Elle voulait retourner à son sommeil éternel.

Pour toute réponse, l’étalon lui donna un coup de naseau. Une vision envahit son esprit. Albéric, un sourire aux lèvres, s’enfuyant sur une barque. Les Ysiens hurlant d’épouvante alors que l’eau engloutissait leurs maisons. Dahut flottant à la surface.

— Je sais tout ça déjà…

À nouveau, l’image du traitre l’assaillit. La princesse frémit, traversée par un éclat de colère.

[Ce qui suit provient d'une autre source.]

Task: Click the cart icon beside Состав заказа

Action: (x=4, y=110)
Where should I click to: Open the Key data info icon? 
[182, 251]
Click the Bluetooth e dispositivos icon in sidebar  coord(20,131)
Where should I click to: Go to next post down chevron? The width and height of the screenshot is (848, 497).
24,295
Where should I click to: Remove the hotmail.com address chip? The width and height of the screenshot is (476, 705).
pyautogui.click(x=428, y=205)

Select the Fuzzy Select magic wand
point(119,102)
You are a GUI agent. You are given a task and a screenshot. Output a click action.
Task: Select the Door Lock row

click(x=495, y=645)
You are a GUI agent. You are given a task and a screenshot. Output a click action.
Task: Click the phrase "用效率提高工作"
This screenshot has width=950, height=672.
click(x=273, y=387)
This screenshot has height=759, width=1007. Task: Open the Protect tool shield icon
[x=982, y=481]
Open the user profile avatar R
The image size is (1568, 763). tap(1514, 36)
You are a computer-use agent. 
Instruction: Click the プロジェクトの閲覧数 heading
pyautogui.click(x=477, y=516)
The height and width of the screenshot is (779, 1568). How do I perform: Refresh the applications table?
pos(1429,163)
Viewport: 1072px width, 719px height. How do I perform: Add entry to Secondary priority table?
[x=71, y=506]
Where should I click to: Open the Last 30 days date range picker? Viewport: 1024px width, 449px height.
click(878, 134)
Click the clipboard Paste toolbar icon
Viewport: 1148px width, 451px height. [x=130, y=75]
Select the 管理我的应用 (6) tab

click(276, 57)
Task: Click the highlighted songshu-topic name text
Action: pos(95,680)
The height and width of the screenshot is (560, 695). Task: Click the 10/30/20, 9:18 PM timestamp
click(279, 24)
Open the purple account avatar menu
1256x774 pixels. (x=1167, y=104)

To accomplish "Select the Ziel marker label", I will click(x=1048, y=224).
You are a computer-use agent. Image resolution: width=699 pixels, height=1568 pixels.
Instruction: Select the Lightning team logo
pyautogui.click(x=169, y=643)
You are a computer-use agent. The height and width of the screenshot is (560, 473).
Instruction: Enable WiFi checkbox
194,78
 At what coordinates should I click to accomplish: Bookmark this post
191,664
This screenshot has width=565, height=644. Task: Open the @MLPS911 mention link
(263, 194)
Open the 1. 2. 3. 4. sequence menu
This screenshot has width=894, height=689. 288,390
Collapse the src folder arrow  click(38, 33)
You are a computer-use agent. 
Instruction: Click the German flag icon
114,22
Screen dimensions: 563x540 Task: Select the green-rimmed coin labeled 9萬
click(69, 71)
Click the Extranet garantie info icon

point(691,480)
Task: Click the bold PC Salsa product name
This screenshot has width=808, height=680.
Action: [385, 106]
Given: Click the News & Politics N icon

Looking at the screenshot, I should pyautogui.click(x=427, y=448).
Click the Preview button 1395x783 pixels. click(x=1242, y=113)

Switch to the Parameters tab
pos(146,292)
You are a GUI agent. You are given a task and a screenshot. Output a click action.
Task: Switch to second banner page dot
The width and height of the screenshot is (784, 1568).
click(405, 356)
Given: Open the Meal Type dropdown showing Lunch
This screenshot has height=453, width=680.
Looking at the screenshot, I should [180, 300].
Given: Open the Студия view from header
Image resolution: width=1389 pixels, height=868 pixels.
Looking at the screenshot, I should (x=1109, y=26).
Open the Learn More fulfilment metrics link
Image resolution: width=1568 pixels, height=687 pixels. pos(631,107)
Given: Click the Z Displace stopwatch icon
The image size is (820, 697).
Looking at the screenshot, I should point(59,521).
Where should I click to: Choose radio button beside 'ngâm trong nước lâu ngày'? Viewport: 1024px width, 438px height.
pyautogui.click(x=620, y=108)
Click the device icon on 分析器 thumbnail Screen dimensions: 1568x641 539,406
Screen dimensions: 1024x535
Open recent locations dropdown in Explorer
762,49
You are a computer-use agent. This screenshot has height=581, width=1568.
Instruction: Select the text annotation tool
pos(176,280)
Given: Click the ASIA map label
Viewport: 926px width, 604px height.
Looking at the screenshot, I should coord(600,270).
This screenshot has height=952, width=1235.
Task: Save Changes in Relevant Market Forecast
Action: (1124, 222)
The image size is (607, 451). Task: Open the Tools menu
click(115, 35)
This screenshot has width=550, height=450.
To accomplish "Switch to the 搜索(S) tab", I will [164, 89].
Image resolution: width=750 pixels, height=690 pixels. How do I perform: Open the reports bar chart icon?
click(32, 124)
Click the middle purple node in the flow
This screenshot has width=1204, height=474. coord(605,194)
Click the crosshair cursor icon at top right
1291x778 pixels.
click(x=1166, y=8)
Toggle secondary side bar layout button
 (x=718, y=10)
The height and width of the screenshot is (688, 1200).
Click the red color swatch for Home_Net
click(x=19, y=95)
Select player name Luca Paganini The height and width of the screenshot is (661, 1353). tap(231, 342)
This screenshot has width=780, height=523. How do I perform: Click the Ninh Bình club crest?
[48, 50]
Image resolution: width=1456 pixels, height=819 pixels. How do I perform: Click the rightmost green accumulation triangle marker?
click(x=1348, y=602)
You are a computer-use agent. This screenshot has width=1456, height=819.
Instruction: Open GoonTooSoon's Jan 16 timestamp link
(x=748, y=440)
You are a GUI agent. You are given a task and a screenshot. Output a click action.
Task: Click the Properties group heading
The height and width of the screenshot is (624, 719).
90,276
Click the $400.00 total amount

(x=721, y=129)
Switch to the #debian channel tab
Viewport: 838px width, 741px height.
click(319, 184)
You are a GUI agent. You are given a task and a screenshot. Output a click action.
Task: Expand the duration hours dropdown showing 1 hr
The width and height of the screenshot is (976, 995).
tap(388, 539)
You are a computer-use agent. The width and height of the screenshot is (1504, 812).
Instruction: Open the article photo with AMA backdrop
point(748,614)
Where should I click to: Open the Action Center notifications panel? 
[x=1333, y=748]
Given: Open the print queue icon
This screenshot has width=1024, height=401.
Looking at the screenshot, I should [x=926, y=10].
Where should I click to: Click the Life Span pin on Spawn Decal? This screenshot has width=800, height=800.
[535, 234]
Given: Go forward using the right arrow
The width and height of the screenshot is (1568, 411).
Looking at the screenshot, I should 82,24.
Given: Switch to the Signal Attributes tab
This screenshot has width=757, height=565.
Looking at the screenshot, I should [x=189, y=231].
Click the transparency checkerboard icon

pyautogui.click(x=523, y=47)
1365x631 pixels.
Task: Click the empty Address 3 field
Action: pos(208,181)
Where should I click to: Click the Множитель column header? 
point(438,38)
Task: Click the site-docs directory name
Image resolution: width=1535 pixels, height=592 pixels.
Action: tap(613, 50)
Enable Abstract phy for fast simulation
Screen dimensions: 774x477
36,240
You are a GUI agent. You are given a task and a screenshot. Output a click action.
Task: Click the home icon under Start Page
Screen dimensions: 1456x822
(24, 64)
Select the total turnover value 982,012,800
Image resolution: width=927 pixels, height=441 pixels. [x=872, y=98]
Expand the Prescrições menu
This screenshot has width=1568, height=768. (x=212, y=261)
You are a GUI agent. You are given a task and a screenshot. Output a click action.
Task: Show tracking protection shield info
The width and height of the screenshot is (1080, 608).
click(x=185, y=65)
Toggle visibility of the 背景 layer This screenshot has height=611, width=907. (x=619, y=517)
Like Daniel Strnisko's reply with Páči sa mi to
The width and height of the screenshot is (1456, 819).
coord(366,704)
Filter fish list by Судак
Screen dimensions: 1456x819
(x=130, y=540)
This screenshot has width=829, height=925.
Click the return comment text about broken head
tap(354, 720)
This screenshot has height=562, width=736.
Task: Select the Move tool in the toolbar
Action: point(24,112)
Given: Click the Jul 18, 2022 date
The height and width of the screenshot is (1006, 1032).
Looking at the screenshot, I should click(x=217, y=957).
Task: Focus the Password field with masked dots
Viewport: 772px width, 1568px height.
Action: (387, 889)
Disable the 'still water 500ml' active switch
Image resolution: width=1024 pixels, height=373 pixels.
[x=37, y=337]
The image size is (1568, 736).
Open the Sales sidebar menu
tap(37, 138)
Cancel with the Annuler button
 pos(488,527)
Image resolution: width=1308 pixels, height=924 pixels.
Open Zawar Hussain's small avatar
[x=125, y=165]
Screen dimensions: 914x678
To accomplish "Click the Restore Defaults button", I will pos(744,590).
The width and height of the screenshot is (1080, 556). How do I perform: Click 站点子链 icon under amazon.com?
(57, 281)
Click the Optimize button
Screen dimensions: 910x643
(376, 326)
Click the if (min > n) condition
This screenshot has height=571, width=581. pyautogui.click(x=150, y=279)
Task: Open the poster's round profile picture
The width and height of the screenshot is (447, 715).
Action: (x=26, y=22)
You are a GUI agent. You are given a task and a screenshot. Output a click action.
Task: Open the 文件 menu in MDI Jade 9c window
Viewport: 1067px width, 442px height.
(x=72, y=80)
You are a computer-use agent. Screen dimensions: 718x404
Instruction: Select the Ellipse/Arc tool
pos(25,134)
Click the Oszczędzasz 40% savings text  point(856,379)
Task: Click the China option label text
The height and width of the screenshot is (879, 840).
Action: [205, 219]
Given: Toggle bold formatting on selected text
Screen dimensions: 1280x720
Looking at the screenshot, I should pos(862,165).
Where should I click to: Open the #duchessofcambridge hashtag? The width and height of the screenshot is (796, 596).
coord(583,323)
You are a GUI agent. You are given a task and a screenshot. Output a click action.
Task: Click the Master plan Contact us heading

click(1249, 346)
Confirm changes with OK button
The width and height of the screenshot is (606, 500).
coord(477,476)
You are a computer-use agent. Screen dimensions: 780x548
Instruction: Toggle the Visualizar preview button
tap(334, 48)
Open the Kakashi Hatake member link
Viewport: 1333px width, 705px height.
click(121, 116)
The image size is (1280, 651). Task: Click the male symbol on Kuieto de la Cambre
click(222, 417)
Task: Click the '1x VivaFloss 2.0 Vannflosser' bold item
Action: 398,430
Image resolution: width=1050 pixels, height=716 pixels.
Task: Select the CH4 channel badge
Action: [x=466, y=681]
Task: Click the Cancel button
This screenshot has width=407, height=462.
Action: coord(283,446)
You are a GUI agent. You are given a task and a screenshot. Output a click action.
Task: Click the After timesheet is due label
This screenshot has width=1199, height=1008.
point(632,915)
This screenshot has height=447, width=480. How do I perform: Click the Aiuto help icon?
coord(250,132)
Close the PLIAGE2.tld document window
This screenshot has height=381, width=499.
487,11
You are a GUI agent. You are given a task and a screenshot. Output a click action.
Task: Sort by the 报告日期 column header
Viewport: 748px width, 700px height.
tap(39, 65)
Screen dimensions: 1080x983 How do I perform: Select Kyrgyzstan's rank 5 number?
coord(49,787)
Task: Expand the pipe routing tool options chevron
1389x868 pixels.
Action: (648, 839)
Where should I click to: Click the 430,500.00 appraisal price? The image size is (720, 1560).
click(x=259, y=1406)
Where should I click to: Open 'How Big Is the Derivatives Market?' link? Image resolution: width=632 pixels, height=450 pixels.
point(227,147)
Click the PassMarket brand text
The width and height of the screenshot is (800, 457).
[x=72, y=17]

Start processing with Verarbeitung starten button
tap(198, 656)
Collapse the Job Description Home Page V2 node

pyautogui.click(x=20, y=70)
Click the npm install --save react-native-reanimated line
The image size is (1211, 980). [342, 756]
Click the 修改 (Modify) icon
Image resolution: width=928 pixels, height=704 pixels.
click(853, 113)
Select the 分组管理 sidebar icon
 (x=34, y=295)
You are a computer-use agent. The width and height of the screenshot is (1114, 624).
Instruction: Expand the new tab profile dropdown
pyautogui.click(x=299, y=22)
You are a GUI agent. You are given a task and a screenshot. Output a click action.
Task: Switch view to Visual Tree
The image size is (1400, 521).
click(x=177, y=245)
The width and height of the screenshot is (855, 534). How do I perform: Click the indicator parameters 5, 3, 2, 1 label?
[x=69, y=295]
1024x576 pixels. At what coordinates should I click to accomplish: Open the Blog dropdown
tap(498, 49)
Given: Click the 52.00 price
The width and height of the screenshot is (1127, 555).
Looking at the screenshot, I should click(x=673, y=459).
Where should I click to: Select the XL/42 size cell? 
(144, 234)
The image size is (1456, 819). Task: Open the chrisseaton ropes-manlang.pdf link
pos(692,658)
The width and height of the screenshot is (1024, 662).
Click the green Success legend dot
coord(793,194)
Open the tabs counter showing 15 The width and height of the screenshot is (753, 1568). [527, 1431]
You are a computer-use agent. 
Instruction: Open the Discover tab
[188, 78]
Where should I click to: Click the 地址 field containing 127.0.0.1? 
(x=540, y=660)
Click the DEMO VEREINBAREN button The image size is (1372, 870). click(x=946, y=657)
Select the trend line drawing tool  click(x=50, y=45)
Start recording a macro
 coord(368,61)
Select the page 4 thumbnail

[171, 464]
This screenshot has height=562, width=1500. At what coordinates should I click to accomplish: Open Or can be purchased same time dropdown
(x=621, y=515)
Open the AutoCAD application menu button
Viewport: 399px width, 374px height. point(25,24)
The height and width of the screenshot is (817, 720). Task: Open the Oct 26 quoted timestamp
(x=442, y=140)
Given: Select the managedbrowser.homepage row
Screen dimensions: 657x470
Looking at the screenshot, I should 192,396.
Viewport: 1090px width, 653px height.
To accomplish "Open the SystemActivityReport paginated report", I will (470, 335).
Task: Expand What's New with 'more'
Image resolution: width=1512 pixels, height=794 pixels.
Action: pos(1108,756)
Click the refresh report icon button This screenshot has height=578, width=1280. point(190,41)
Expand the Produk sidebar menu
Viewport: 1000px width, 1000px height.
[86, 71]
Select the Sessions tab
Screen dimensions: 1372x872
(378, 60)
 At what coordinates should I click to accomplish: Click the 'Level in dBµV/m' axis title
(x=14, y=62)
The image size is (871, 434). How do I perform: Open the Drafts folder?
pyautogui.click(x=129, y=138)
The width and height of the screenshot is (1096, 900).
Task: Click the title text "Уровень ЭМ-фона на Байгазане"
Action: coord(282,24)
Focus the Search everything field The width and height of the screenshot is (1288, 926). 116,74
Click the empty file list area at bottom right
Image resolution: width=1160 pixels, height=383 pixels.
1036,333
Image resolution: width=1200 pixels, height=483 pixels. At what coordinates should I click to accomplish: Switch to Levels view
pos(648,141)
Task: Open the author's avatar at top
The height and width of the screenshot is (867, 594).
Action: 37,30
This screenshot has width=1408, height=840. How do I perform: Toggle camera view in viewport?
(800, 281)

Elle passa son bras autour de l’encolure du cheval.

— Tu as tout à fait raison ! Je ne peux pas le laisser s’en sortir ainsi !

D’un geste fluide, elle grimpa sur son dos. Morvar'ch galopa aussitôt sur l’océan qui recouvrait désormais l’île.

Le toit du palais dépassait à peine de l’eau, tout comme les murailles impressionnantes des korrigans. Pourtant, le niveau continuait de s’élever.

Un cri retentit soudain. Dahut fit signe à l’étalon de s’approcher. Derrière le toit, une femme, un nourrisson dans les bras, appelait à l’aide. Quand elle aperçut la princesse, elle s’immobilisa.

— Qu’avez-vous fait ? Pourquoi nous détestez-vous à ce point ?

Son visage était déformé par l’incompréhension.

— Ce n’est pas moi.

— Pas vous ? Tous les Ysiens savent que vous êtes la seule à pouvoir ouvrir les portes des digues.

— J’ai été piégée…

— Vous ? Regardez-vous ! Vous êtes en sécurité sur le dos de votre étalon alors que votre peuple est mort noyé ! Ce n’est pas vous qui avez été piégée !

— Venez, ordonna sèchement Dahut.

— Hors de question ! Je préfère mourir ici que d’être sauvée par une égoïste de votre genre !

— Venez, implora cette fois la princesse.

La femme grimaça et étudia son enfant avant de lâcher un soupir.

— Ne pensez pas que cela rachètera vos crimes.

— Je n’ai jamais dit le contraire....

Elle prit le nourrisson dans ses bras tandis que la mère grimpait dans son dos. Des gémissements retentissaient encore dans la ville immergée. Dahut ferma les yeux, tentant de les ignorer. Elle ne pouvait sauver tout le monde à la fois. Malgré ce que disait la villageoise, elle avait essayé.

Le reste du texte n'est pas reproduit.